General

Lake of the Woods igloo bar offers food, drink, and indoor ice fishing

Igloo Bar on Zippel Bay

About 15 kilometres south of the Canadian border sits an igloo-shaped bar where you can fish straight from your seat—can you imagine the stories that get told in that place?

The winter watering hole is located on the sprawling, 4000-square-kilometre Lake of the Woods, which stretches across parts of Northern Ontario, Manitoba, and Minnesota. The bar can be found offshore of Minnesota’s Zippel Bay Resort, and is accessed by guests via a large ice road.

The bar’s clientele is made up of anglers, snowmobilers, and even a few cross-country skiers, which are drawn to the bar—and its heated outhouses—from both sides of the border.

“People come from Canada by ski and snowmobile on groomed trail,” resort owner Nick Painovich told CBC News. “So it’s a popular spot on weekends. We have a lot of friends in Canada.”

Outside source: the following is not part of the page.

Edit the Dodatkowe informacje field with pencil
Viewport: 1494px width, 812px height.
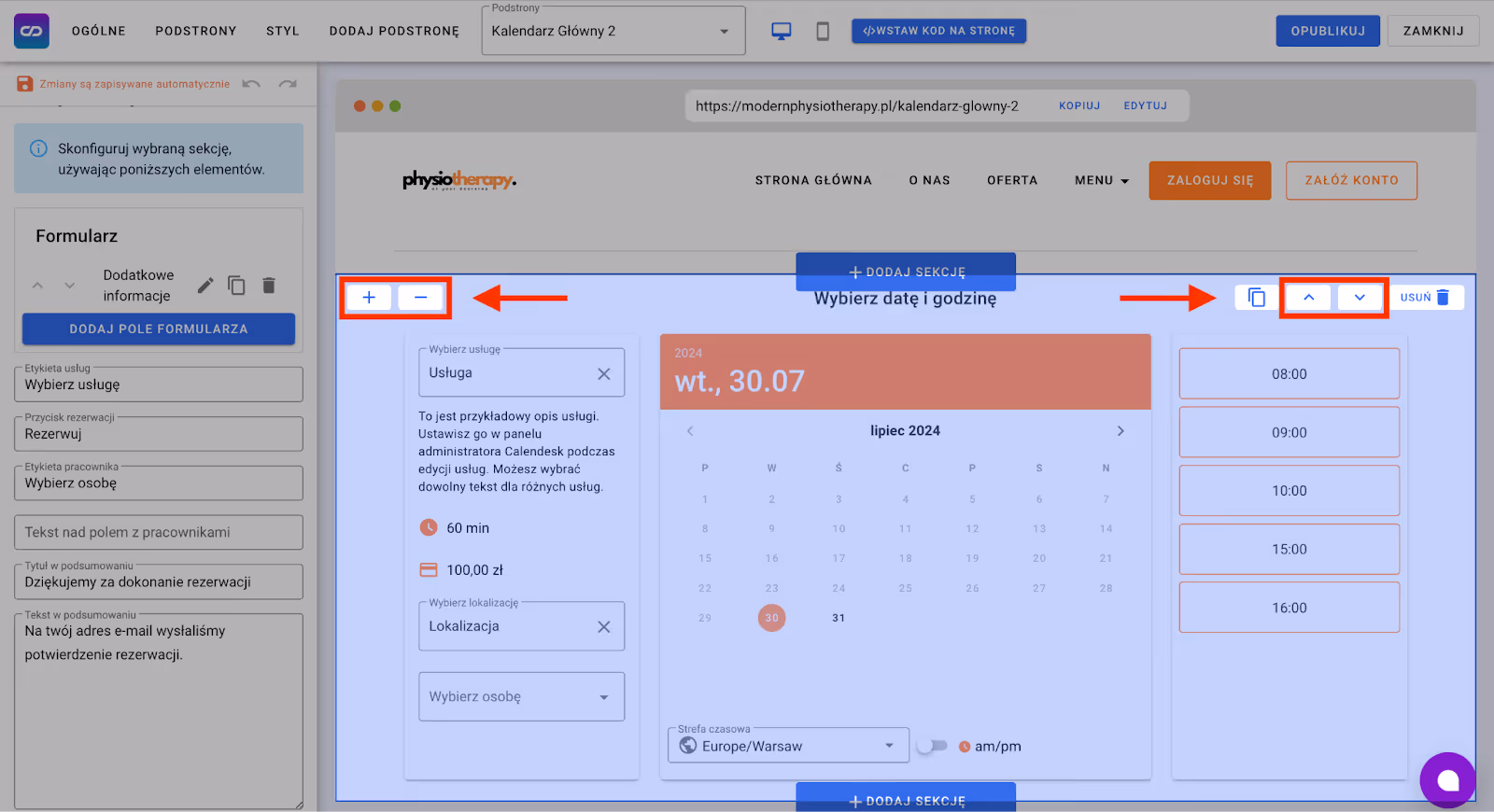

The 18-metre-long structure was designed to look like an igloo, but it’s not made from snow and ice. It has a steel floor and sprayed foam insulation to keep it toasty, and the wooden seating and bar make it feel like an average neighbourhood pub. It even has satellite TV—not bad for a place that sits on frozen waters three kilometres from shore.

Photo by muskie.outdoorsfirst.com

What really sets it apart, though, are the sections of floor that can be removed so that customers can take part in some indoor ice fishing. It costs five dollars per hour, but where else will you get the chance to jig for walleye from your bar seat? It also adds some real excitement to the place.

“It gets a little crazy in here when someone catches a big one,” Painovich told the Star Tribune.

But he says it’s worse when the rattle reel goes off and someone misses a fish. “They probably have to buy everyone a round or two because of it,” he told CBC.

The bar is approved by the Minnesota health department, though it did require a lot of permits to get it open. It also cost $100,000 U.S. to build, which is definitely more than your average ice shack. Luckily, it’s been a huge success.

“It’s a vacation that people from other areas have not experienced, and it keeps growing,” Painovich told the Star Tribune.

The igloo bar serves soups, sandwiches, and pizza alongside bottled beer and mixed drinks six nights a week—at least until the ice starts to soften in late March. That’s when the tractors come out and haul it back to shore until next season.